Rick Warren loped onto the stage from somewhere near the rear, looking thoroughly relaxed in a blue-and-white Hawaiian shirt, khakis, and brown deck shoes. He is a large man with a goatee and spikey brown hair that shows surprisingly little gray for someone fifty-two years of age. His smiling face filled the giant screens as he took his place behind a polished wooden pulpit at the center of the stage.
"Good morning, everybody. Good to see you, and welcome to Saddleback." He turned and looked directly into a camera perched on a platform in the center of the auditorium. "I want to welcome those of you who are in the Overdrive venue, and those of you who are in the Praise venue, and those of you who are at El Encuentro, or who are up there in the Terrace CafÈ, or wherever you are -- we're glad you're here. And now if you'll take out your message notes, we're going to talk about making a difference with your life."

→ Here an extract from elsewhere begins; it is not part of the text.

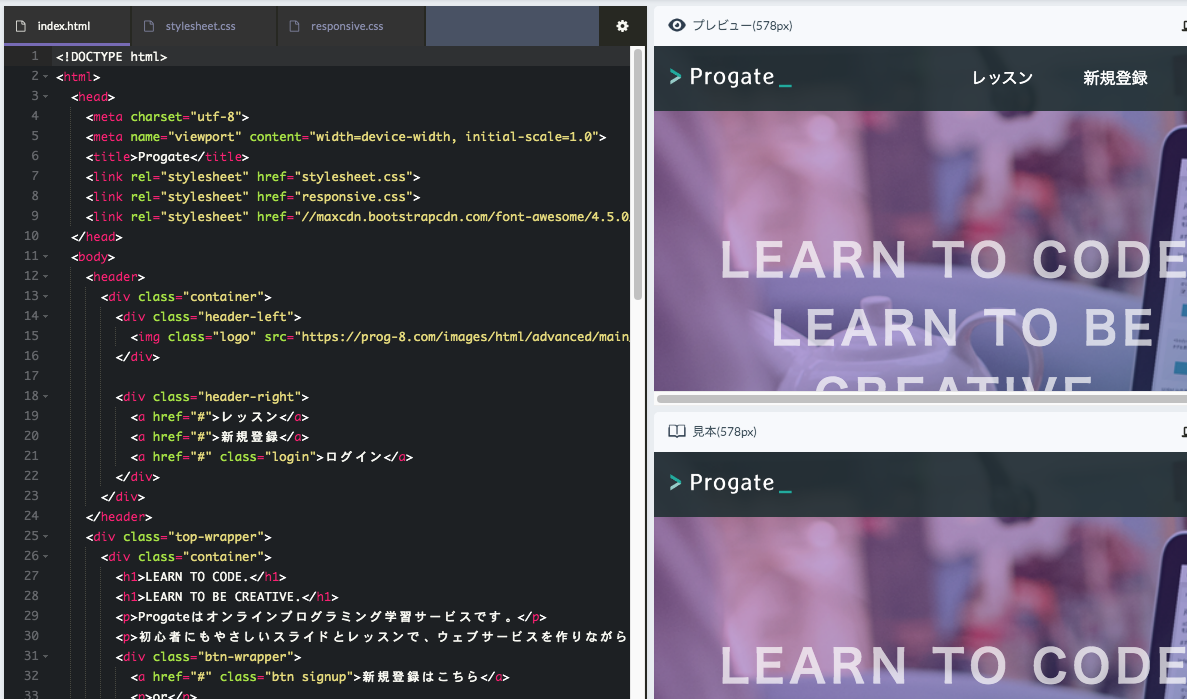Click the eye icon beside プレビュー
The height and width of the screenshot is (699, 1187).
(677, 26)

It is Warren's style to get down to business quickly. Alan Wolfe, a noted Boston College political scientist who has written often and incisively about American evangelicals, once described Warren as "not only the best preacher, but simply the best public speaker I have ever heard." No doubt a big part of what impressed Wolfe and others is Warren's uncanny knack for simplifying and clarifying complex subjects. Both in the pulpit and in his books he prefers storytelling to scholarly exegesis, and is fond of using lists and easy-to-remember alliterations to communicate a point. The purpose of life, for example, as he famously explains in his bestseller [THE PURPOSE-DRIVEN LIFE, Zondervan, 2002] may be easily summed up in five bullet points. ("You were planned for God's pleasure. You were formed for God's family. You were created to become like Christ. You were shaped for serving God. You were made for a mission.") So, too, the secrets of building a strong and vibrant church. Midway through this morning's message Warren would reassure his flock that there was nothing to fear about engaging in mission work. "It's not about location; it's about dedication. It's not about where you are; it's about who you serve. It's not about crossing the sea; it's about seeing the cross." It was classic Warren-speak."God designed you to make a difference," he gently admonished his listeners at the outset of his message. "He didn't put you on this planet just to take up space. You're not here just to use resources, breathe, and die. God intends for you to make an impact with your life. He wants you to leave the world a better place than you found it. And the only way you do that is by serving other people. No one has ever left the world a better place by being selfish or living for themselves. Jesus said, 'You want to be great? Learn to be a servant of all.'"
On this weekend Warren was unveiling his latest and undoubtedly his most ambitious project to date: a worldwide Saddleback-led campaign to battle the "global giants" of poverty, disease, ignorance, egocentric leadership, and spiritual emptiness.